TASK GOAL: Format the items from the start through the line containing "center [198, 32]." as a JSON list of strings, one string per line, with blank lines and pictures left out.

MATERIAL FOR THIS EXERCISE:
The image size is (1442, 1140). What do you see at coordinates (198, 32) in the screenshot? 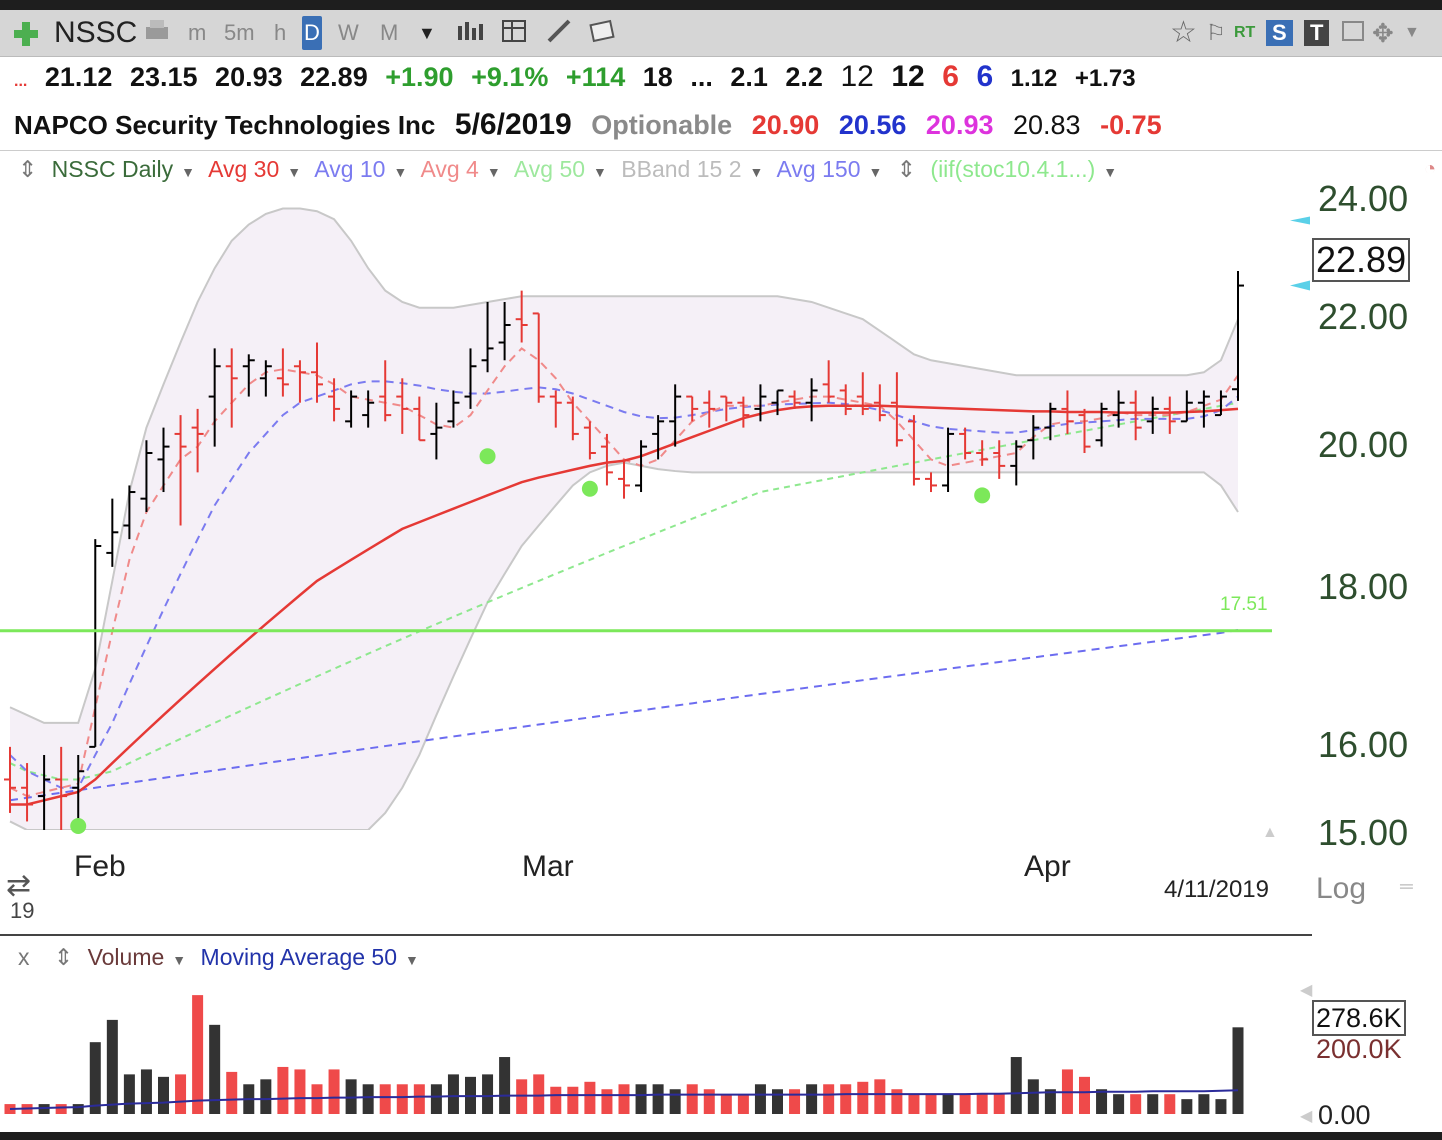
I see `interval-m-button: m` at bounding box center [198, 32].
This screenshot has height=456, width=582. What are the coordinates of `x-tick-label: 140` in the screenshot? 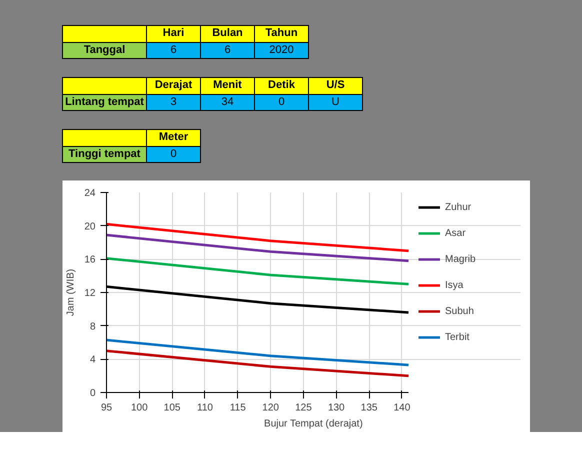 It's located at (402, 408).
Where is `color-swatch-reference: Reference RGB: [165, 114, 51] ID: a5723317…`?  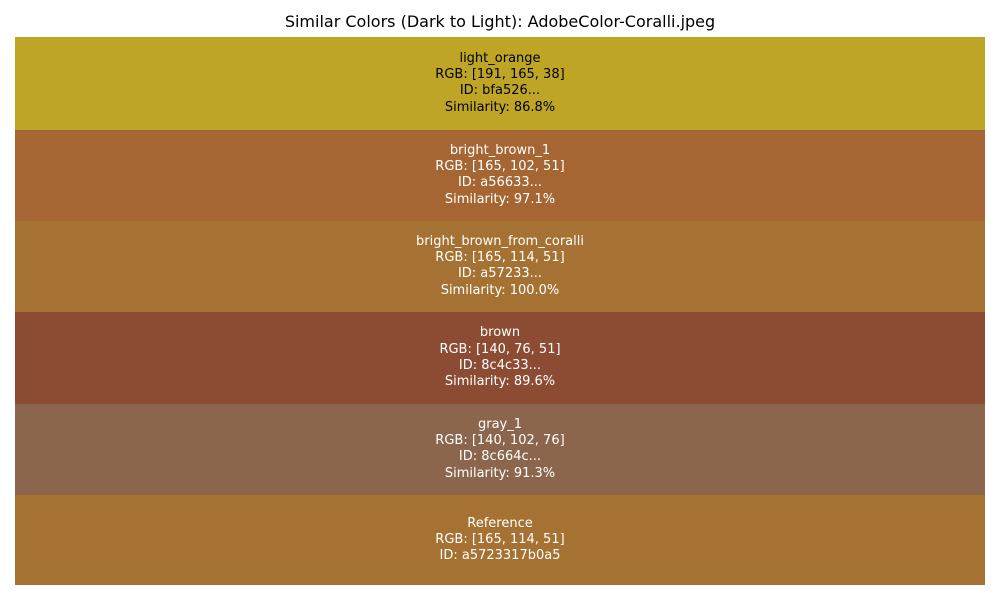 color-swatch-reference: Reference RGB: [165, 114, 51] ID: a5723317… is located at coordinates (500, 540).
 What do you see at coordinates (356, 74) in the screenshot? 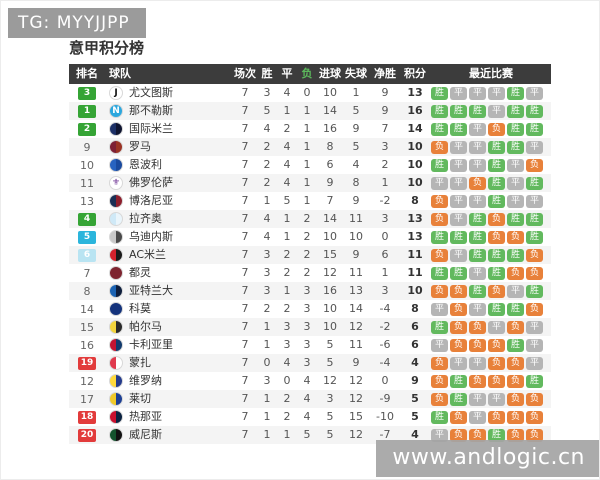
I see `col-goals-against: 失球` at bounding box center [356, 74].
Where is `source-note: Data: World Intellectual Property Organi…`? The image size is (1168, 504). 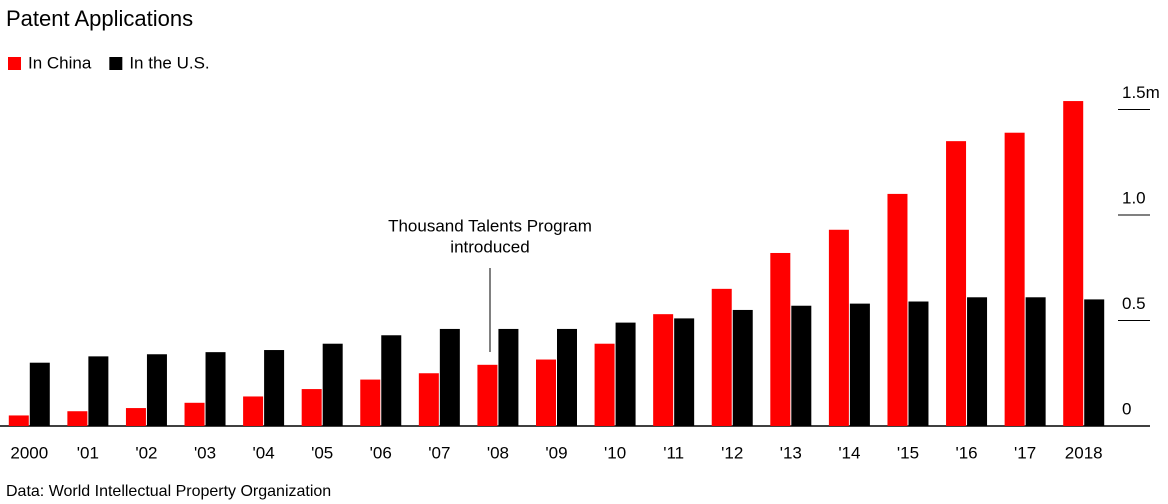 source-note: Data: World Intellectual Property Organi… is located at coordinates (168, 492).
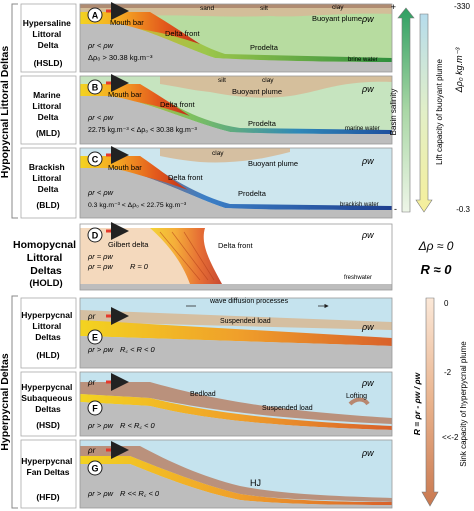  I want to click on svg-text: A, so click(96, 16).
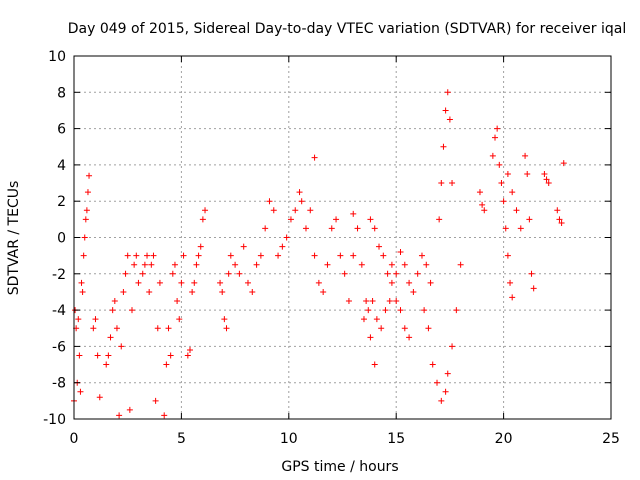 The width and height of the screenshot is (640, 480). I want to click on x-tick-label: 5, so click(182, 439).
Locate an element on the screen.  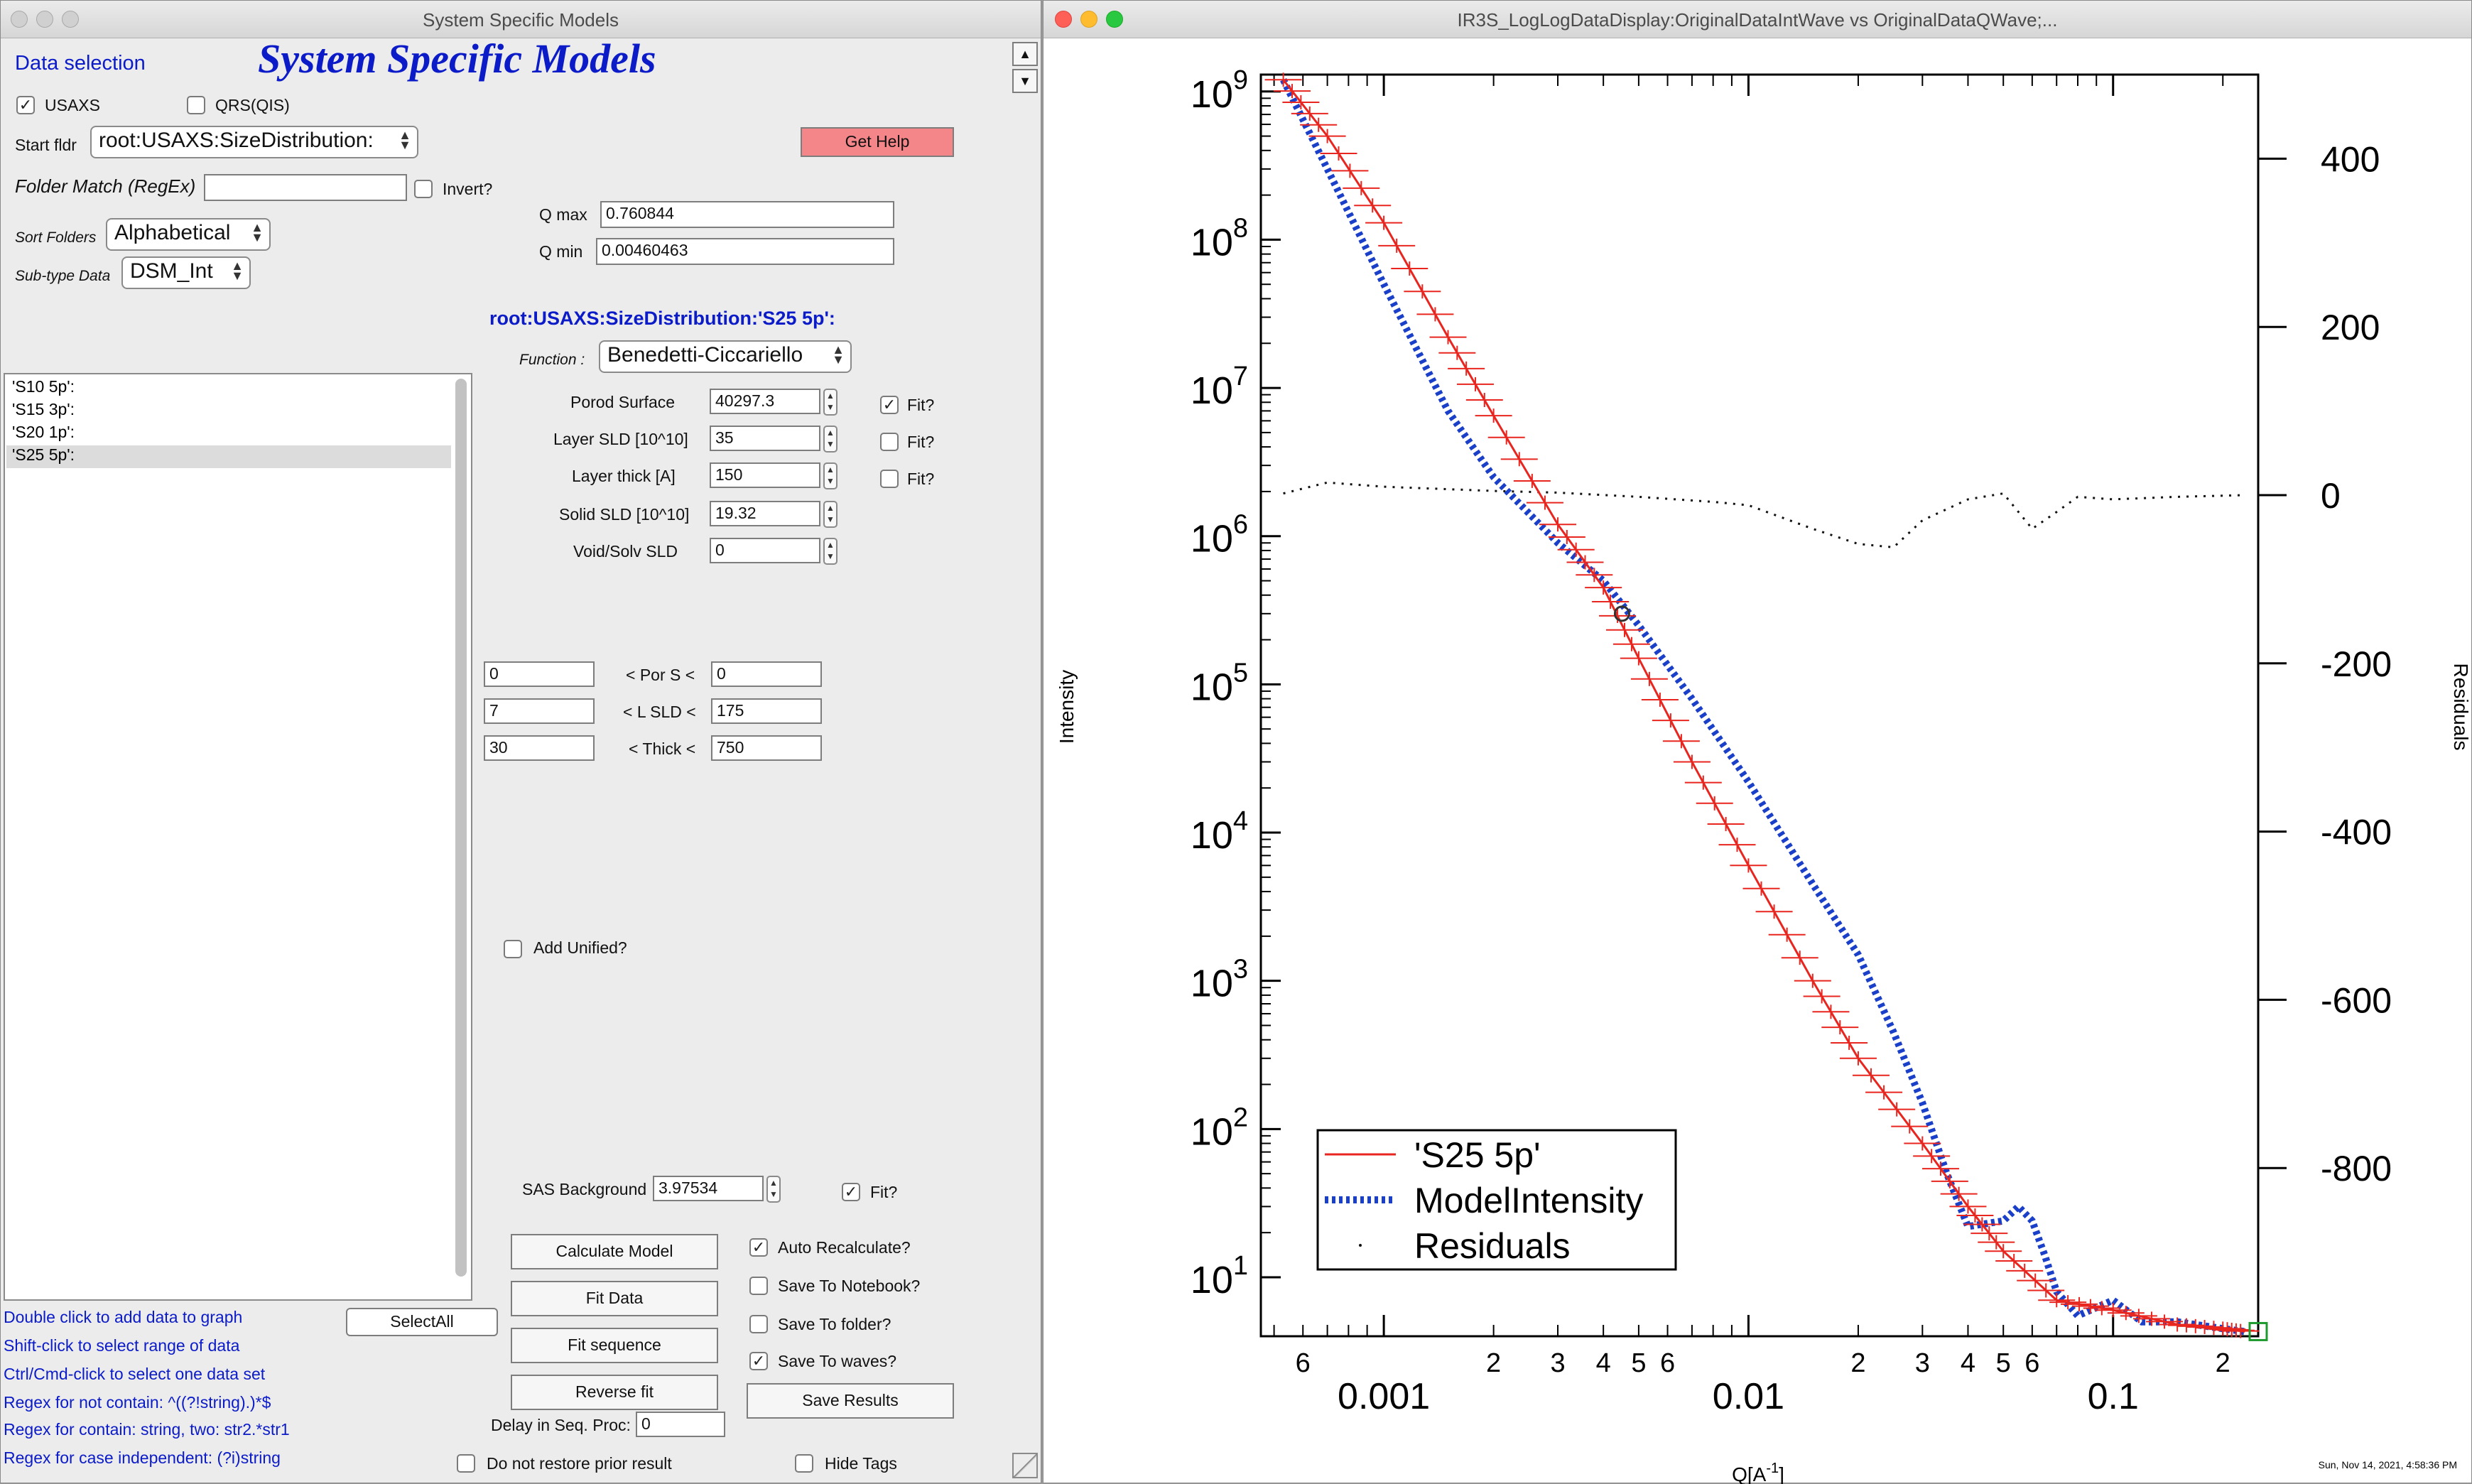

ANSWER SPACE:
[
  "The image size is (1442, 1140). What do you see at coordinates (198, 32) in the screenshot? ",
  "I see `interval-m-button: m` at bounding box center [198, 32]."
]